NiceThings' Inkster Drives ePaper Displays with an ESP32 — and Boasts a Few Bonus Features, Too
Designed to drive larger ePaper displays, the Inkster includes battery charging support, three optional buttons, and an RGB LED.
Czechia-based NiceThings has launched an ESP32-based driver board for ePaper displays, based on the EPDiy project but with some handy tweaks — including a more compact layout, three buttons, a thermistor, and a voltage divider for battery monitoring.
" I (arguably) helped design the V5 [EPdiy] board," NiceThings' founder Martin Černý explains, "and later made Inkster, which is my own flavor of the board with some tweaks. It is super compact and even though this board is universal, it's tailored for some displays in a way that they wrap around the board and make very compact projects possible."
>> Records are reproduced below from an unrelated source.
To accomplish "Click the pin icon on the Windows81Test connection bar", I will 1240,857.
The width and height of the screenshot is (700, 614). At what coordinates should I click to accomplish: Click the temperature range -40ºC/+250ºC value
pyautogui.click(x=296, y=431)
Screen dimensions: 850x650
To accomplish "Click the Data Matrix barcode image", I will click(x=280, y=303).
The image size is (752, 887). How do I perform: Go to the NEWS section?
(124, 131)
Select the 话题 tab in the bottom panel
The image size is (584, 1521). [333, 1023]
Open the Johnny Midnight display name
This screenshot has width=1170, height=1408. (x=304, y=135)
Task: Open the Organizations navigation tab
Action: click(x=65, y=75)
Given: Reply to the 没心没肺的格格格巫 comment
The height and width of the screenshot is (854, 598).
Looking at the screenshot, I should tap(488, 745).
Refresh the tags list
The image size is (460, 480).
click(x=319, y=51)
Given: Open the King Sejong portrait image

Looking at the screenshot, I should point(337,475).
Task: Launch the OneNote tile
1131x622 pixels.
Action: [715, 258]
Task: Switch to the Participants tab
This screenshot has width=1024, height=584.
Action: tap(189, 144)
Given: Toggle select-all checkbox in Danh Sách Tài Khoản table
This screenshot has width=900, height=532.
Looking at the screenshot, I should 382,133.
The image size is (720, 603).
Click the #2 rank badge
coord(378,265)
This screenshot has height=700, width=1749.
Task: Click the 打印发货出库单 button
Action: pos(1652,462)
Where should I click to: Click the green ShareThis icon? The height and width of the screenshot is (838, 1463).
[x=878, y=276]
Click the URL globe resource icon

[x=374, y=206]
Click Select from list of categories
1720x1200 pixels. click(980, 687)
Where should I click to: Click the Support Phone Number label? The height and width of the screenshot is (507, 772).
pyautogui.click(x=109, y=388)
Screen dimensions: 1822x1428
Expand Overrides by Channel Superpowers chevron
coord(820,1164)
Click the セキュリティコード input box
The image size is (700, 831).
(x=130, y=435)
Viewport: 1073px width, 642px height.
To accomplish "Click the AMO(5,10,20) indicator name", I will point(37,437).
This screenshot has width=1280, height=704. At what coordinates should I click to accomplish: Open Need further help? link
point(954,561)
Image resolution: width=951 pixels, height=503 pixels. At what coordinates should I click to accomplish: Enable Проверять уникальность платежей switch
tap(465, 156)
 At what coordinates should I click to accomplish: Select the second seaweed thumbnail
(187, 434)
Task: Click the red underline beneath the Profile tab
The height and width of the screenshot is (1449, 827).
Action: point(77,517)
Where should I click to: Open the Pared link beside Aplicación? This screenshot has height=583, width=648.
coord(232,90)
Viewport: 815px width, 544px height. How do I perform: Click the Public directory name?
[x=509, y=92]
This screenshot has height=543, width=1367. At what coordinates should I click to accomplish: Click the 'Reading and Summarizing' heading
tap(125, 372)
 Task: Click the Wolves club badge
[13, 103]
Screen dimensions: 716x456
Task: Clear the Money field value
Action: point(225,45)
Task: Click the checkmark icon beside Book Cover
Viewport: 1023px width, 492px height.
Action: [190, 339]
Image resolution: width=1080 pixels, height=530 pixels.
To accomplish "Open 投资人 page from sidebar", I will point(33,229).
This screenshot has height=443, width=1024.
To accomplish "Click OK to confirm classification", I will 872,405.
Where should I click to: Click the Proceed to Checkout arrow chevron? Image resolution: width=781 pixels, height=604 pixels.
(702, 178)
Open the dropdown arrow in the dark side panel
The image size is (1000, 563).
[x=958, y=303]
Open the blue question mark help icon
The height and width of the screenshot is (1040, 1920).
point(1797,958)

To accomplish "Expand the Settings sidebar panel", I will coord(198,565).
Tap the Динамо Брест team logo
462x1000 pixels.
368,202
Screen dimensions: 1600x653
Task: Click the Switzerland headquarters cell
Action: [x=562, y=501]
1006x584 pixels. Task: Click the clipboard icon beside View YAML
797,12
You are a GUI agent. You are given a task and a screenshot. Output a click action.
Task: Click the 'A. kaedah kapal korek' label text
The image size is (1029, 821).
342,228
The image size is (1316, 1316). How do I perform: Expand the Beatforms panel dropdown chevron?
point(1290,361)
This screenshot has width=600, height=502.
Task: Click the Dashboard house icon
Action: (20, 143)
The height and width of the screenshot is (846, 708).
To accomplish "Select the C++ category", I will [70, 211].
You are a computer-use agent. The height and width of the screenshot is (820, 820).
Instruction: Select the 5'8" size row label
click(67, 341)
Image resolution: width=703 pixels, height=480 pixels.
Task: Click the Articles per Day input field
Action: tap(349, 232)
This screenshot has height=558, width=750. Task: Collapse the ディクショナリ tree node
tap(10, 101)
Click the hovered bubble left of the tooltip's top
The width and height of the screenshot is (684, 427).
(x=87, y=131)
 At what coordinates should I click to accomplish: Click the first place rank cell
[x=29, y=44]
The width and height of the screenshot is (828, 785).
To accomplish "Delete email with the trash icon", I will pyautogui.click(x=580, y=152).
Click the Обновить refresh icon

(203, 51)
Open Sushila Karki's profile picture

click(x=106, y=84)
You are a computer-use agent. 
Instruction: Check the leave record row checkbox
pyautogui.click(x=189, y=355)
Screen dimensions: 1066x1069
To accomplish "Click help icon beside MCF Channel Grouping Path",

Driven by an Espressif ESP32-WROVER-B module, the board supports 33- and 34-pin ePaper displays with up to 16 levels of gray, though its more compact design ditches the 39- and 40-pin connectors found on the EPDiy boards that inspired it. There are pads for up to three switches, a TP4056 charging circuit plus pads for a lithium-polymer battery, a voltage divider for battery monitoring, and a thermistor for temperature measurement.
A key selling point of the board is a low deep-sleep current of just 14µA — which, combined with the fact that ePaper displays retain whatever's on them even when power is completely removed, will allow for some long-lived projects. A micro-USB connector offers data and power connectivity, with a CH340 chip for serial communication. Finally, an RGB LED is included for status notifications.
"I wanted to make gift photo frames for Christmas for my family members," mcer12 writes. "The photo frames were supposed to download random image from remotely hosted photo library every day. I designed my own board and was able to do just that and the reactions from my family were overwhelming. But of course that’s one use case."
The work builds on a similar "universal" ePaper display driver released by NiceThings last year, which offered a compact footprint but lacked support for larger ePaper displays — and had no on-board microcontroller, making it unsuitable for standalone projects without a host board.
A schematic, bill of materials, and Gerbers for the board have been published to GitHub under the reciprocal GNU General Public License 3; boards are available to buy on the NiceThings Tindie store at $69. A 3D-printable case for the Inkster board and display in 6" or 9" variants is available on Thingiverse under the permissive Creative Commons Attribution license.